_Text shown_.
-*-*-

Thrombocytopaenia is a condition in which there are too few platelets in the blood. Platelets are cells which help in clot formation. The normal platelet value ranges between 150,000 to 450,000/microL, and thrombocytopaenia is diagnosed at values below 150,000 platelets/microL.
Platelet numbers can be decreased by either reduced production in the bone marrow, or increased breakdown of cells.
Conditions of decreased production are:
- systemic infections, viral (rubella, mumps, hepatitis)or bacterial
- congenital or acquired bone marrow aplasia (non-functioning) such as Fanconi anaeamia, aplastic anaemia, leukaemia
- after chemotherapy, or irradiation to bone marrow
- vitamin B12 or folic acid deficiency
- direct alcohol toxicity
- HIV infection
Increased destruction is found in:
- ITP – due to platelet antibodies
- other immune destruction – for example after transfusion or transplantation
- thrombotic purpura
- disseminated intravascular coagulation – widespread clotting literally uses up available platelets
- hypersplenism – excessive platelet destruction in the spleen
- post infection – CMV and infectious mononucleosis
- physical destruction – by heart-lung bypass machines, or giant haemangiomas
- drug-induced – heparin, quinine and valproic acid are the best known
Symptoms and signs
Many patients have no symptoms and are diagnosed on routine testing for other problems. However, common symptoms are
- easy bruising or a characteristic rash (small purple spots called petechiae)
- nosebleeds or bleeding of the gums and inside the mouth
- menorrhagia – abnormally heavy menstrual bleeding
- prolonged bleeding after minor trauma such as a small cut
- severe cases may have frank bleeding into the intestines (vomiting blood or blood in the stool) or the brain (heamorrhagic stroke)
Diagnosis is by a blood test which shows a low platelet count. Establishing the cause of this may involve tests for antibodies, a clotting profile, and a bone marrow biopsy. A peripheral smear for detecting abnormalities of platelets and all other blood cells is essential.
This depends on the cause identified for example
- withdrawal of a causative drug
- removing the spleen
- immune suppression by steroids, chemotherapy or radiotherapy
- plasmapheresis to remove antibodies
- bone marrow transplant
Transfusion of platelets can be used to stop critical bleeding.

-*-*-

_Supplied data_.
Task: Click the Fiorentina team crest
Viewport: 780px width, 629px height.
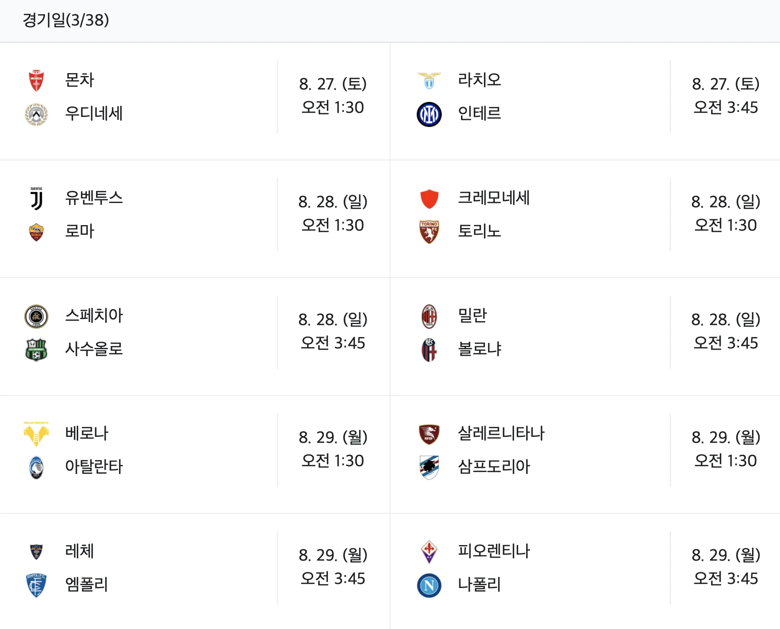Action: [428, 551]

-*-*-

_Work item_. Could you transcribe the thrombocytopaenia text above from "Diagnosis is by" up to and including "cells is essential."?

_Result of the exercise_.
Diagnosis is by a blood test which shows a low platelet count. Establishing the cause of this may involve tests for antibodies, a clotting profile, and a bone marrow biopsy. A peripheral smear for detecting abnormalities of platelets and all other blood cells is essential.